このお社は,東京証券取引所正面から少し南に向かって歩いたところ,東京証券会館の裏手にある。文字通り,日本のウォールストリートのどまんなかである。天を仰ぐ珍しい姿をした狛犬と,数々の証券会社から寄進を受けたお稲荷さんがあり,日本の金融・経済の興隆を見守っているのかも知れない。誰もいない本堂で,今年もとりあえずは息災だったことを感謝し,来年の恙無きを祈念した。
日枝神社日本橋摂社,東京都中央区日本橋兜町
本日の一冊。ミルチャ・エリアーデ『ホーニヒベルガー博士の秘密』(直野敦・住谷春也 共訳,福武書店,1990 年)。
ミルチャ・エリアーデ(1907-1986)は,インド哲学,宗教学,文化人類学に関心のある学徒にとって権威的存在である。私もまずは『聖と俗 — 宗教的なるものの本質について』(風間敏夫 訳,叢書ウニベルシタス・法政大学出版局,1965 年)を読み,宗教学者としてのエリアーデの業績に触れ,彼の該博な学識と学問的鋭敏に打たれたものである。しかしながら,一方でエリアーデは永い米国亡命生活のなかで母国語・ルーマニア語で多くの小説を発表した小説家でもあり,中篇小説『ホーニヒベルガー博士の秘密』もそのひとつ。彼が祖国を去って米国に亡命した 1940 年に書かれた。
ヨーガなどのインド思想・秘術の研究者・ホーニヒベルガー博士の伝記を書こうとしていたゼルレンディ医師が,著作の半ばで失踪してしまい,主人公である「私」はゼルレンディ夫人からその継続を依頼され,アルヒーフを探索するうちに,神秘体験の数々をサンスクリット文字で綴ったゼルレンディ医師の暗号日記を見いだす。
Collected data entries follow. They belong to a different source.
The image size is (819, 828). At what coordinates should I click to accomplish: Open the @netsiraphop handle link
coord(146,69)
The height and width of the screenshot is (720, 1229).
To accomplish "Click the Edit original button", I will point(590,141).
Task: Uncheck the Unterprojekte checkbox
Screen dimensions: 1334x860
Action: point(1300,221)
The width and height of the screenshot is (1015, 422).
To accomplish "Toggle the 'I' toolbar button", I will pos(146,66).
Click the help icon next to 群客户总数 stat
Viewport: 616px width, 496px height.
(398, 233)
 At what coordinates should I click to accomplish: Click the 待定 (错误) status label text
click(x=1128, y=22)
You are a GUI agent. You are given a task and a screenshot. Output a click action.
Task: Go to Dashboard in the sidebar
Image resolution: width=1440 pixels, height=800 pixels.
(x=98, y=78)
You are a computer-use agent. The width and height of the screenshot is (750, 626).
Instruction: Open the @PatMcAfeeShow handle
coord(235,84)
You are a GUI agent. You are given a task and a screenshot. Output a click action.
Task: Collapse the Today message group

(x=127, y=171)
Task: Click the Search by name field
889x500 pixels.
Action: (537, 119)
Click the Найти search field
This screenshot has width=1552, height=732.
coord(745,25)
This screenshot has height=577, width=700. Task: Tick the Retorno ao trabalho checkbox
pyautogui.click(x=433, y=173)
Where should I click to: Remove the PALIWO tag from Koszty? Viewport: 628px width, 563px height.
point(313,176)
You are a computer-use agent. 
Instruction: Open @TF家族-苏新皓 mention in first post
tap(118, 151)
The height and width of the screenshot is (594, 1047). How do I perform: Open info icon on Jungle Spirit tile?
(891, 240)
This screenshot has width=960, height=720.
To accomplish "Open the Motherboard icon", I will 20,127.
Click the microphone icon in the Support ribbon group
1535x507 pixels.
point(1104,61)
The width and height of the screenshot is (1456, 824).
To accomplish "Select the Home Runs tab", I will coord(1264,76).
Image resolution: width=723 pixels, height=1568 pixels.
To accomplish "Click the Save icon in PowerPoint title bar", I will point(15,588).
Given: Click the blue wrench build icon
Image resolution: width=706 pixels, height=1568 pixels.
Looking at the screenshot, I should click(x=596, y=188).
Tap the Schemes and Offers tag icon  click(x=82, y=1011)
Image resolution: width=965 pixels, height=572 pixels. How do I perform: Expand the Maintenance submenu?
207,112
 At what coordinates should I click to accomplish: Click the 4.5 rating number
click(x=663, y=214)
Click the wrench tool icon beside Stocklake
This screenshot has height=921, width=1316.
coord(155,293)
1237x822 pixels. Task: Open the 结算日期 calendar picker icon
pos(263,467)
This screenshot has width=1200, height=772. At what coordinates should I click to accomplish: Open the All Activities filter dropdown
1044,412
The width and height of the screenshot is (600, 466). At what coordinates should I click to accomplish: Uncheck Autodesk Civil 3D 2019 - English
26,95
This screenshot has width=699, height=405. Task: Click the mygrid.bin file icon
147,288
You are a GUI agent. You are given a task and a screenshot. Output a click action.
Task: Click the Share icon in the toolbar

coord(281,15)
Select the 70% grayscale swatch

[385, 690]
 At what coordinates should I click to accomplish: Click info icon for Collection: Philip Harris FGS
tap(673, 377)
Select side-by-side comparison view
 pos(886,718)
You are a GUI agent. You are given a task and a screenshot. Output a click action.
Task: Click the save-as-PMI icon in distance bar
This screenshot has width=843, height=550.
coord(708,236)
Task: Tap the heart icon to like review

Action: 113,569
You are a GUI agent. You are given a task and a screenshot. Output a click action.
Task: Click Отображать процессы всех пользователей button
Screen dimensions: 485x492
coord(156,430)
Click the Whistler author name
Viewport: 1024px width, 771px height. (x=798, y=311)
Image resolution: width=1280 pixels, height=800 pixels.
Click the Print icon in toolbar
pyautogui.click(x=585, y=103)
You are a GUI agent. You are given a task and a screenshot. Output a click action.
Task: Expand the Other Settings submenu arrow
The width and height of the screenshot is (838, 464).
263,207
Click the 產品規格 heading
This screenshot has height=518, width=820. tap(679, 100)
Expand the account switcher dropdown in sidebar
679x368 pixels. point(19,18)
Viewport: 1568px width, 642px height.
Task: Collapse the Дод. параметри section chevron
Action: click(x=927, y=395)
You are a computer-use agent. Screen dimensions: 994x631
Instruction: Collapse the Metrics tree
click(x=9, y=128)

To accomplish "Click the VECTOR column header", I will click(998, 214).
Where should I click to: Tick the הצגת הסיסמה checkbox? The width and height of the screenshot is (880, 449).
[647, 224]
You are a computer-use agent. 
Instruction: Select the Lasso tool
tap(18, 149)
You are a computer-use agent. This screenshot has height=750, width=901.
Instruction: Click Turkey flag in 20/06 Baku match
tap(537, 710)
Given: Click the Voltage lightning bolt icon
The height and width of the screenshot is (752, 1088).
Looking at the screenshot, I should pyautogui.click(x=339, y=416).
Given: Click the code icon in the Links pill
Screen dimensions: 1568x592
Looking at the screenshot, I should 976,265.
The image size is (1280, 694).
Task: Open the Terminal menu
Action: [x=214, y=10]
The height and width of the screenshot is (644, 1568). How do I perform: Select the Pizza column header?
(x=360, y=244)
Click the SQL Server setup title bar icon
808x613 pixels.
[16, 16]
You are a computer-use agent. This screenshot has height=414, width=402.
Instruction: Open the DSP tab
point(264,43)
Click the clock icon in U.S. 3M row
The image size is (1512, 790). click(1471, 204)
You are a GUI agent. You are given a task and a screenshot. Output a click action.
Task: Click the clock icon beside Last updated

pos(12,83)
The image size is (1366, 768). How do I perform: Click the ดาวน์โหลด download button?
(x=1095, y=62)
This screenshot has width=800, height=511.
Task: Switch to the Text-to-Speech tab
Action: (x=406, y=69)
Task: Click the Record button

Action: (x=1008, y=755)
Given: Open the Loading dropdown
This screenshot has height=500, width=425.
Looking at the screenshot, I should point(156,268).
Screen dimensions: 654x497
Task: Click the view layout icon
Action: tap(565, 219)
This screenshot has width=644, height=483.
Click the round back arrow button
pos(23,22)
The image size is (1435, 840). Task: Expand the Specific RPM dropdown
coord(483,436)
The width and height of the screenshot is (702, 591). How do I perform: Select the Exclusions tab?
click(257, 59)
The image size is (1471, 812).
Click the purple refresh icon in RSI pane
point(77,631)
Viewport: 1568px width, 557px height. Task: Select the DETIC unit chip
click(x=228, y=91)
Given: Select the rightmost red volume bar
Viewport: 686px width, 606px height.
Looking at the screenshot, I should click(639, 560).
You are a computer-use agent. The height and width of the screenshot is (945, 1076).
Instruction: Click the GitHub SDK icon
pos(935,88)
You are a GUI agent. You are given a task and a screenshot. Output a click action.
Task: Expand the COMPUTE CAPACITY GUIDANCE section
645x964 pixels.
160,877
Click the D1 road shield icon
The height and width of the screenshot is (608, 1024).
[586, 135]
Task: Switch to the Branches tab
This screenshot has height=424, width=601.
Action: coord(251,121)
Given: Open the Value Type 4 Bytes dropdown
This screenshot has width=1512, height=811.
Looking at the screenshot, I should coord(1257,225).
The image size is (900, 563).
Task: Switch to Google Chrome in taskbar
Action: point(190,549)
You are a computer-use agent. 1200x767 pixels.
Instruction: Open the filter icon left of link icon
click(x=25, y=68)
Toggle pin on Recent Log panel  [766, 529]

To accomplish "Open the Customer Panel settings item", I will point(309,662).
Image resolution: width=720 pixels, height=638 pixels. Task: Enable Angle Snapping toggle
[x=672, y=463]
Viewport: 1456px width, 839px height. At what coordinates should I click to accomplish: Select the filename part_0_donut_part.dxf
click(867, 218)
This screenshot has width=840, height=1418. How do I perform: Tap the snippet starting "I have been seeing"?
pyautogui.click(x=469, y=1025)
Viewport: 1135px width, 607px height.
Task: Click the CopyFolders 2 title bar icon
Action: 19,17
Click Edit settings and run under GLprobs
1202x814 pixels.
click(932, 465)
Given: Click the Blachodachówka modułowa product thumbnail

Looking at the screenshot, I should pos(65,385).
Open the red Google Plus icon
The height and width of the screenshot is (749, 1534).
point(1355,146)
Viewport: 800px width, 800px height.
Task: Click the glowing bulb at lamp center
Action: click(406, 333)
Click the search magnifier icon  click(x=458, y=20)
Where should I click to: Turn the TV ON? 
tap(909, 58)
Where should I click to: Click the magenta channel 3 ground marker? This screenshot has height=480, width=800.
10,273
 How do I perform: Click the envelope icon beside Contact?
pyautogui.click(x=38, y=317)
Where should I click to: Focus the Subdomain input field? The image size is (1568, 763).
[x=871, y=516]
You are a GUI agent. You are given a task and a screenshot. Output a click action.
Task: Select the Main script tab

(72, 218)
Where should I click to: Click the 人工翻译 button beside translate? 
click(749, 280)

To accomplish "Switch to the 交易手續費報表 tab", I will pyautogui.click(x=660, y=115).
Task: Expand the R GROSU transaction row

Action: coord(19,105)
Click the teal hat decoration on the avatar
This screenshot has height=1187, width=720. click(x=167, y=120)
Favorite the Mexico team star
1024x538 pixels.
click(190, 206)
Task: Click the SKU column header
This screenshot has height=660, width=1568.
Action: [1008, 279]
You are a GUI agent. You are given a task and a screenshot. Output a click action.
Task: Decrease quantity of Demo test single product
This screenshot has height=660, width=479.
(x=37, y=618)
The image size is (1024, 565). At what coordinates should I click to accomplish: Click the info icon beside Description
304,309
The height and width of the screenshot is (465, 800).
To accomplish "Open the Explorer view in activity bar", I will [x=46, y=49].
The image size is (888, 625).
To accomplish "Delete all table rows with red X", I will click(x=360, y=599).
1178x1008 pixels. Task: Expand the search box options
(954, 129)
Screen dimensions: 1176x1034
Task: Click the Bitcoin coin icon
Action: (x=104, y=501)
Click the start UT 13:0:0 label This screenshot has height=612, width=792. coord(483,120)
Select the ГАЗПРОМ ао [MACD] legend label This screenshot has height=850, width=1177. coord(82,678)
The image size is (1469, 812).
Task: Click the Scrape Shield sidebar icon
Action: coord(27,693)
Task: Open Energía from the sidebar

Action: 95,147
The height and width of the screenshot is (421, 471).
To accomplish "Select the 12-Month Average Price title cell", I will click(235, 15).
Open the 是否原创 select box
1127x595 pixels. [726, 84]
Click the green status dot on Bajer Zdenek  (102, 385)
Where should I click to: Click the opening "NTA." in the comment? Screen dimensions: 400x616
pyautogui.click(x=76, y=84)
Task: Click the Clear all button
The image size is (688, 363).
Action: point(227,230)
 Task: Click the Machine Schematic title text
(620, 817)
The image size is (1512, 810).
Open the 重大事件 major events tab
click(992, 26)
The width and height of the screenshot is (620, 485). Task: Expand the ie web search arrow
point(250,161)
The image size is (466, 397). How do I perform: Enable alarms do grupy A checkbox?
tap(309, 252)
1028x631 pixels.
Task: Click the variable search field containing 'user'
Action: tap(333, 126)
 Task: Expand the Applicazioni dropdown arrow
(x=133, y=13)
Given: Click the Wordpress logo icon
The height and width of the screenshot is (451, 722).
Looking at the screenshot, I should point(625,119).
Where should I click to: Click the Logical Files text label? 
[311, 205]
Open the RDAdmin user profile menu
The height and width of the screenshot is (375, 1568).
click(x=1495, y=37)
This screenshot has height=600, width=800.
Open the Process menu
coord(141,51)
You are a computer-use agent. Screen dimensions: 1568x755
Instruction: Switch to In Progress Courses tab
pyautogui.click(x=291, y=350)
作品は,インドの宗教,医術,秘儀に関する専門的内容を詳説しながら,ゼルレンディ医師が透明化や時空移動の秘術を身につけた挙げ句に消失したことを語る。ゼルレンディ夫人,娘スマランダが「私」を知人とは認識しない終局の語りによって,ホーニヒベルガー博士,ゼルレンディ医師,そして「私」の三者が神秘体験の共有をめぐって同種のパラレルワールドを生きていたかのような,現実と幻想との不分明の怪しさを印象づけて終わる。
エリアーデの作風は,私の読んだ限りで言えば,この『ホーニヒベルガー博士の秘密』のように,学問的指向をもつ西洋的精神が研究対象の東洋の神秘思想・秘術と合一し,その神秘的体験がリアルかつ精密に記述されたファンタジー,とでもいうようなものである。東洋のオカルティズム好きには堪らない,そういう味わいがある。